What To Do With The Complainers In Your Life — Advice From A South American Shrink

Argentines love to complain. But when you listen to others who complain, there are options: must we be a sponge to this daily toxicity or should we, politely, block out this act of emotional vandalism?

Photo of two men talking while sitting at a table at a bar un Buenos Aires, with a poster of Maradona on the wall behind them.

Talking in Buenos Aires, Argentina

Martín Reynoso*

BUENOS AIRESArgentina: the land of complainers. Whether sitting in a taxi, entering a shop or attending a family dinner, you won't escape the litany of whingeing over what's wrong with the country, what's not working and above all, what we need!

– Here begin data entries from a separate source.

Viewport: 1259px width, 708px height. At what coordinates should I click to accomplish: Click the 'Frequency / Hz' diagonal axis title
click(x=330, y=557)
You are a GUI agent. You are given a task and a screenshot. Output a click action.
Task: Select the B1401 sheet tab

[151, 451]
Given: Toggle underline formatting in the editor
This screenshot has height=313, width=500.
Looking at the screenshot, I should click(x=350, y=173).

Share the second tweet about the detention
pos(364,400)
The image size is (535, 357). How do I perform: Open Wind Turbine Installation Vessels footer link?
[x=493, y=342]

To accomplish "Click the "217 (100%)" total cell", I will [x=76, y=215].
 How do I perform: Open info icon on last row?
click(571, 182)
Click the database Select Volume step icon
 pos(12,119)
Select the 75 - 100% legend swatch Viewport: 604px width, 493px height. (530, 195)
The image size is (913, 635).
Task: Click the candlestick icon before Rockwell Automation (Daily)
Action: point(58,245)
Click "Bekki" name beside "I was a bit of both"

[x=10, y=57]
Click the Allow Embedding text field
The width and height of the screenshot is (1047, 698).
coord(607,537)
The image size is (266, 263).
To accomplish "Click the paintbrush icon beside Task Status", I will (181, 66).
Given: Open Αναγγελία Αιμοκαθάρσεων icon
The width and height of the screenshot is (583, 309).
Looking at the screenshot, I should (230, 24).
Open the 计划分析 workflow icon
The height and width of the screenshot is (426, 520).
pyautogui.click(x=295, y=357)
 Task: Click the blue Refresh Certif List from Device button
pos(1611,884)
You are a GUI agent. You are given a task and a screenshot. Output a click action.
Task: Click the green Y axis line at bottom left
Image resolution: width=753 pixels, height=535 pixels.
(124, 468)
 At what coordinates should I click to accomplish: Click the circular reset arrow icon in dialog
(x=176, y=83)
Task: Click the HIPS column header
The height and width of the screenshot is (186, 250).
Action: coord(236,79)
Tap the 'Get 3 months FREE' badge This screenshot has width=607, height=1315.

We're in an uneasy period of political change and economic adjustments, and our anxious hopes for new and better leaders are a perfect context for this venting, purging exercise.

Certain people have a strangely stable, continuous pattern of complaining: like a lifestyle choice. Others do it in particular situations or contexts. But what if we are at the receiving end? I am surprised at how complaints, even as they begin to be uttered and before they are fully formulated, can disarm and turn us into weak-willed accomplices. Do we have an intrinsic need to empathize, or do we agree because we too are dissatisfied with life?

Certainly, agreeing with a moaner may strengthen our social or human bonds, especially if we happen to share ideas or political views. We feel part of something bigger. Often it must seem easier to confront reality, which can be daunting, with this type of "class action" than face it alone.